Riportare in Italia i call center. È l’obiettivo del ministro dello Sviluppo economico che punta a creare così 20 mila posti di lavoro. In questa prospettiva Carlo Calenda è pronto ad incontrare i grandi committenti (Tlc, banche, utility etc.) e fare loro firmare un Protocollo di intesa con cui si impegnano a svolgere il 100% delle attività interne sul territorio nazionale nonché a a garantire che almeno l’80% dei volumi di chiamate dei call center in outsourcing sia effettuato in Italia. E dunque rimpatriato. Al minustro la chiamano strategie di reshoring. Tra gli altri punti chiave l’impegno a non effettuare aste al massimo ribasso, ma adottare il criterio dell’offerta economicamente più vantaggiosa per l’assegnazione dei servizi in outsourcing, valorizzando gli aspetti tecnici e qualitativi dell’offerta. Focus anche sul costo del lavoro: per gli affdamenti esterno il riferimento è il decreto legislativo n. 50 del 2016, dunque il minimo contrattuale, ovvero sulla base di accordi con i sindacati. Ci sarebbe poi l’impegno ad applicare la “clausola sociale” e dunque garantire la continuità occupazionale sul territorio nei casi in cui il call center perda la commessa e l’azienda che subentra non sia disposta a mantenere tutti i posti di lavoro.

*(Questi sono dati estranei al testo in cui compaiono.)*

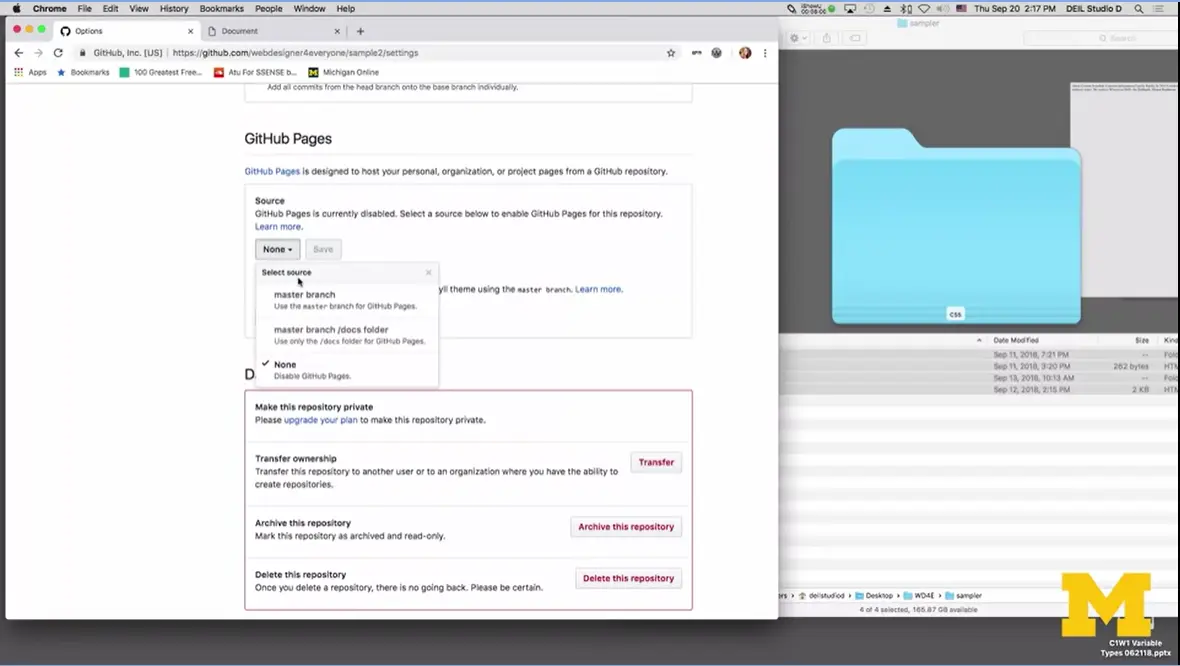This screenshot has height=666, width=1180.
Task: Open the gear action menu in Finder
Action: 794,36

Il piano convince la Fistel e Uilcom. “C’è la buona volontà del governo di agire in un settore in crisi e chiama in causa i committenti che non devono incidere sui più deboli per sistemare i bilanci”. Postivo anche Anche Salvo Ugliarolo, segretario generale Uilcom. “Dà attenzione a un mondo abbandonato a se stesso negli ultimi 5-6 anni, con carenze di regole e vuoti normativi che hanno compromesso la tenuta occupazionale – evidenzia – Chiediamo però al ministro un coinvolgimento anche delle parti sociali. Perché non riaprire il tavolo permanente sui call center, convocato l’ultima volta nella primavera del 2016?”.
Forti critiche invece dalla Slc. “Non abbiamo ancora visto il testo, ma da quanto capiamo ci sembra un provvedimento inefficace, nonostante abbia il merito di riportare l’attenzione sul settore. Inefficace intanto perché stabilire un tetto del 20% alle delocalizzazioni, non significa solo riportare posti in patria, ma anche incentivare chi non l’ha ancora fatto ad andare all’estero, per un 20% appunto – spiega il segretario nazionale Marco Del Cimmuto – Il Protocollo poi ignora altri interventi urgenti. Ne indichiamo quattro. Primo, superare le gare a minutaggio di conversazione per passare alle gare a corpo. Secondo, inserire l’obbligo di rispondere al cliente in un tempo limitato: un requisito che elimina dal mercato le imprese che si improvvisano call center, senza averne l’organizzazione. Terzo, divieto assoluto di gare in subappalto. Quarto, ammortizzatori sociali ordinari per il settore e non da contrattare di anno in anno nella finanziaria. In conclusione, non vorremmo che il Protocollo risenta del contesto anche politico. Che sia cioè un provvedimento spot, dal carattere vincolante assai basso, affidato alla singola volontà dei committenti e di chiaro stampo elettoralistico”.
E le imprese del settore? Prevale lo scetticismo. “Il Protocollo non è obbligatorio, impegna solo le aziende che desiderano partecipare a questo percorso – osserva anche Paolo Sarzana, presidente Assocontact – Non sono previsti parametri vincolanti o precisi su come erogare i servizi, né obblighi per le aziende ad essere in regola con il Durc e dunque a pagare i contributi ai lavoratori, o ad avere un sistema di certificazione di qualità. Senza paletti chiari e inequivocabili, lo sforzo apprezzabile del ministro rischia di trasformarsi in una moral suasion generica”.